Data | Social Sustainability Data Observatory

Survey Harmonization

Mon, 05 Jul 2021 08:00:00 +0000

We provide retrospecitve, ex post, and ex ante survey harmonization to our partners.

The aim of retrospective survey harmonization is to pool data from pre-existing surveys made with a similar methodology in different points in time and different countries or territories. Ex post survey harmonization is in a way a passive form of pooling research funding because you can utilize information from surveying that were made on somebody else’s expense.

The Arab Barometer surveys do not have a consolidated codebook, but our retroharmonize software created one, and put together data from three years and collected in many countries about various public policy issues.

The aim of ex ante survey harmonization is to maximize the value from future retrospective harmonization; in a way, it is an active form of pooling research funding, because you benefit from money spent on related open governmental and open science survey programs.

In this example we designed a survey representative among music professionals that it can be compared with large-sample, national surveys on living conditions and attitudes, and with occupational groups. Nationally representative surveys do not question enough musicians to allow such specific use; musician only surveys do not allow comparison.

retorhamonize is a peer-reviewed, scientfic statistcal software that allows the programmatic retrospective harmonization of surveys, such as the last 35 years of all Eurobarometer microdata, or all Afrobarometer microdata.

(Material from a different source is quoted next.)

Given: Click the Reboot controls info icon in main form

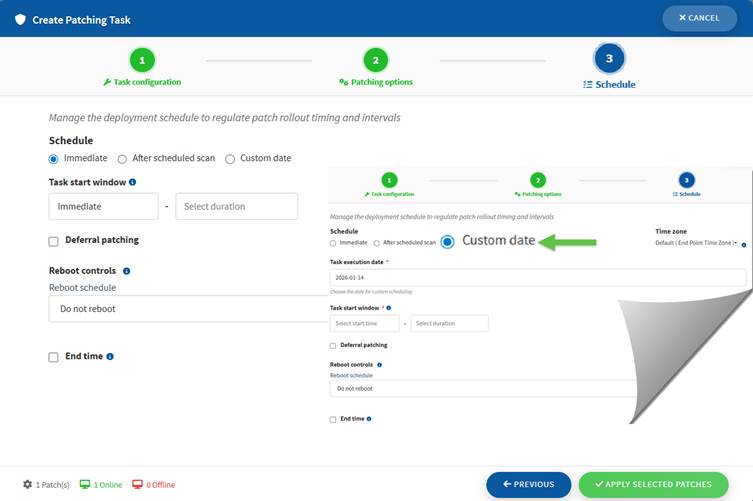Looking at the screenshot, I should click(126, 271).
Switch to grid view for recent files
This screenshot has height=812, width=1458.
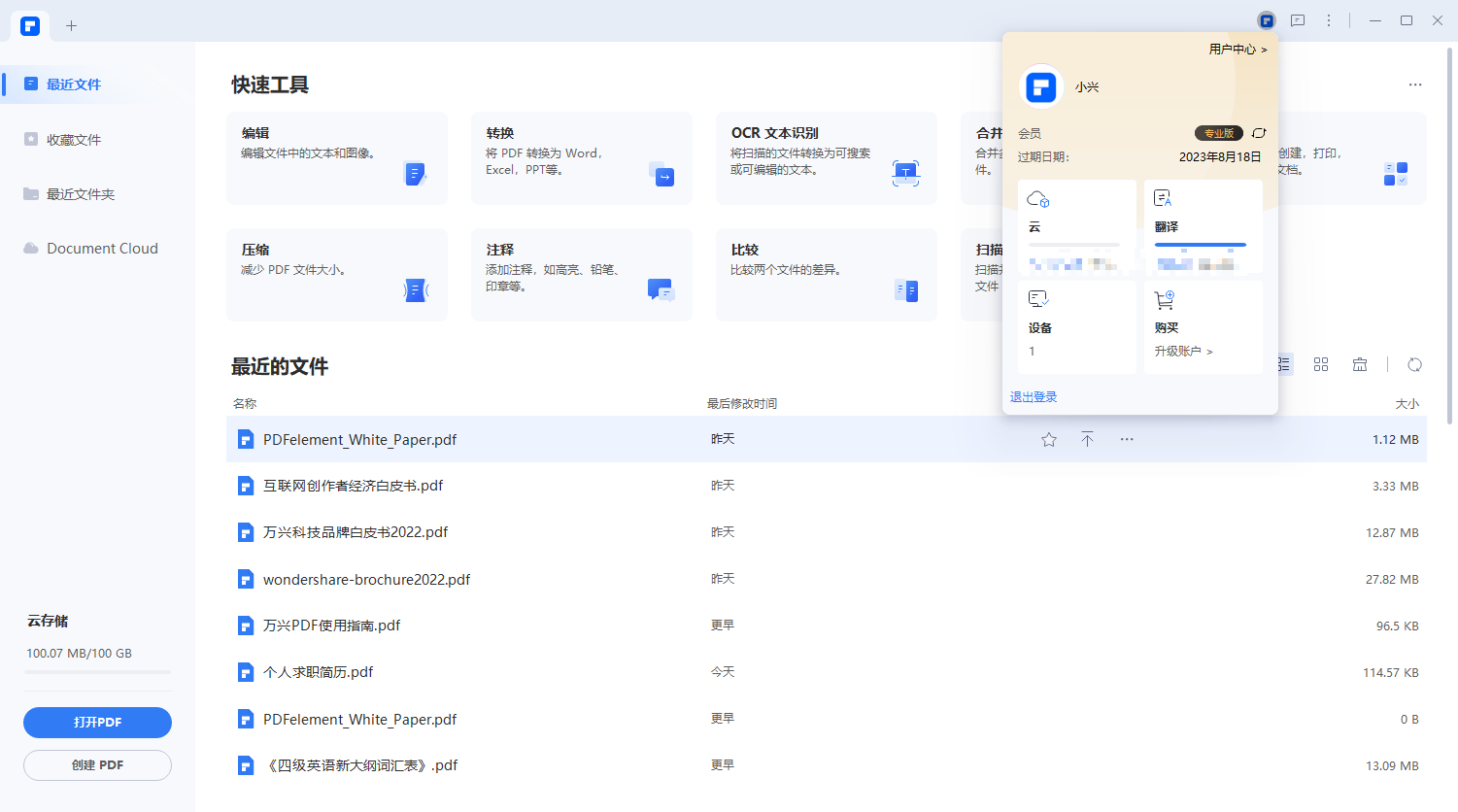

Eurobarometer grew out of certain CEE member states’ need for comparable data about their music and audiovisual sectors. We commissioned surveys following ESSNet-Culture guidelines and combined our survey data with open access European microdata-level surveys.

regions solves the problems caused by Europe’s shifting regional boundaries, which have undergone changes in several thousand places over the last twenty years, meaning member states’ and Eurostat’s regional statistics are not comparable over more than two to three years. This software validates and, where possible, changes the regional coding from NUTS1999 until the not yet used NUTS2021, opening up vast, valuable, untapped data sources that can be used for longitudinal analysis or for panel analysis far more precise than what national data alone would allow. It was originally designed in a research project at IVIR in the University of Amsterdam to understand the geographical dynamics of book piracy. Because of the needs this software fills, it had 700 users in the first month after publication. It is particularly useful to re-code old surveys, as regional boundaries are changing in each decade several hundred times in Europe.

Metadata

Tue, 01 Jun 2021 11:00:00 +0000

Our observatory has a new data API which allows access to our daily refreshing open data. You can access the API via api.greendeal.dataobservatory.eu

All the data and the metadata are available as open data, without database use restrictions, under the ODbL license. However, the metadata contents are not finalized yet. We are currently working on a solution that applies the FAIR Guiding Principles for scientific data management and stewardship, and fulfills the mandatory requirements of the Dublic Core metadata standards and at the same time the mandatory requirements, and most of the recommended requirements of DataCite. These changes will be effective before 1 July 2021.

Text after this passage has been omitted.